“Food Truck Fridays” Halted in Napa

Photo -Louisa Hufstader

By Louisa Hufstader | Napa Patch

The popular monthly mobile restaurant gatherings are on hold till further notice; city planning commission to take up the matter in April.


Photo -Louisa Hufstader

Food Truck Fridays, the monthly first-Friday convocation of mobile restaurants in downtown Napa’s Oxbow district, has been halted until further notice as the city of Napa’s planning staff seeks to bring the event into compliance with a raft of municipal regulations and the federal Americans with Disabilities Act (ADA).

“There are some pretty significant issues,” said city planning director Rick Tooker in an interview Tuesday afternoon.

Tooker provided Napa Patch with a list of those issues, which he also called “talking points,” prepared for the city planning commission and council.

The list includes concerns about fire safety, handicapped accessibility, crowded conditions and alcohol use.

Tooker said a number of the food trucks invited to the 724 First Street property by its owner, Andrew Siegal of Dim Sum Charlie’s Mobile Food Cart, did not have local permits and that Siegal himself had not obtained the necessary permit to hold a large gathering at the site.

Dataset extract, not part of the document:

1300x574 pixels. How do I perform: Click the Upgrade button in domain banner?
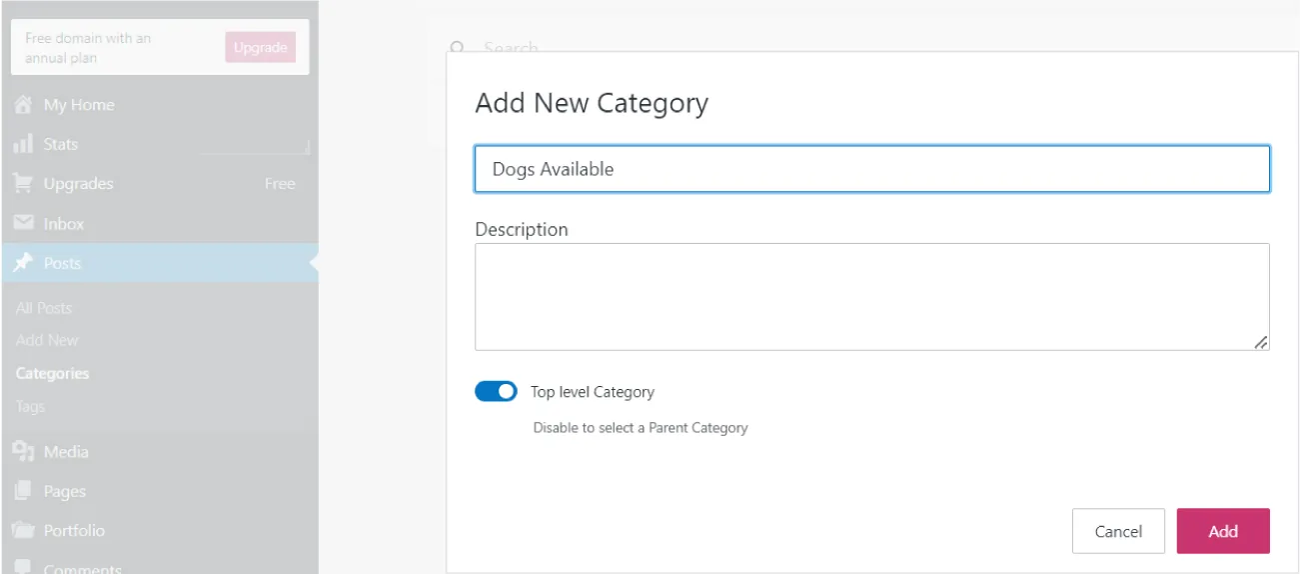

Siegal told Napa Patch that he felt “very betrayed” by the city after having worked for six months to develop an event that successfully attracted customers to the Oxbow district and downtown.

“I felt like they had encouraged us to continue,” he said.

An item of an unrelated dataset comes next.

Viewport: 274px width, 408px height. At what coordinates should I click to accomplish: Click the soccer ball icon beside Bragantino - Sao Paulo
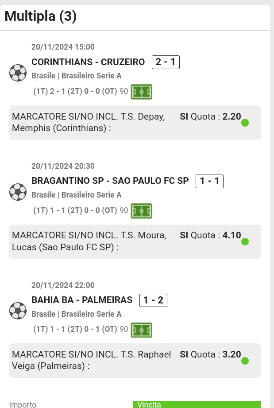pyautogui.click(x=18, y=192)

Siegal said that the Napa County Environmental Management Department, which regulates food safety in Napa restaurants, had worked with Food Truck Fridays to issue on-the-spot permits to the visiting trucks at the last event March 4.

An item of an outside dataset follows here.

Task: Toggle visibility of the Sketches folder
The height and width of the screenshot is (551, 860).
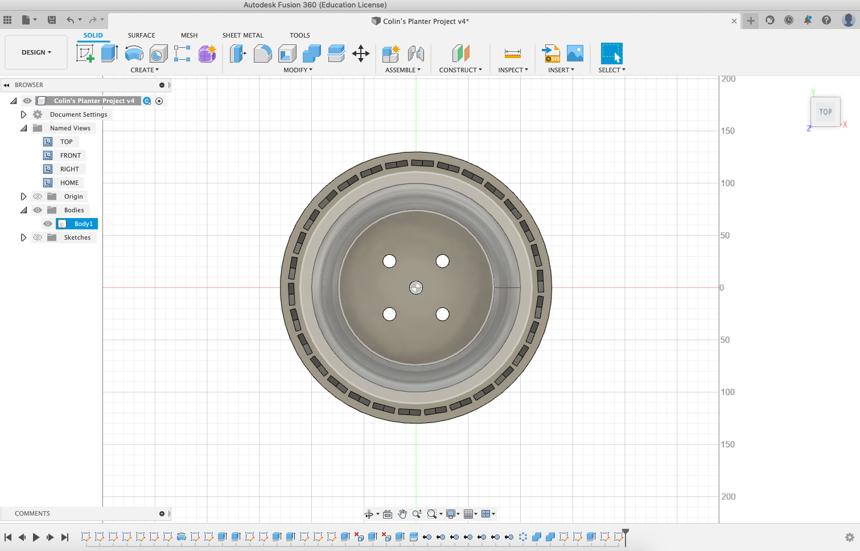Action: (x=37, y=237)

“We thought that was probably one of the most extraordinary things for a department that not always known as very business-friendly,” he said.

But while he felt the county was cooperative, Siegal said the formerly positive attitude of city staff had changed in his most recent meeting with Tooker and other planning department employees, when they told him there had to be changes before the event could continue.

“I kind of feel submarined,” Siegal said.

Tooker said the planning commission would likely take up the matter of Food Truck Fridays in April.

Siegal said he was meeting Tuesday with Steve Carlin, owner of the Oxbow Public Market, to discuss strategies for sustaining the event, which Tooker said came to the city’s attention after it attracted hundreds of people in February.

Siegal’s Airstream-based Dim Sum Charlie’s continues to dish out steamed buns, ribs and other Asian fare at his First Street property – when it’s not faring farther afield:

Flora Springs Winery in Rutherford is now hosting a Food Truck Friday event on the third week of the month, and Siegal is spearheading an inaugural Sonoma round-up at Sebastiani Winery this Friday.

At the same time, south Napa has lost its own food truck gathering: the Third Thursday event at the Napa Valley Culinary Centre on Devlin Road has also been put on hold.

Mark Raymond, proprietor of Mark’s The Spot truck, said that gathering is on hiatus for 60 to 90 days while the property owner resolves a corporate bylaw prohibiting food trucks on the site.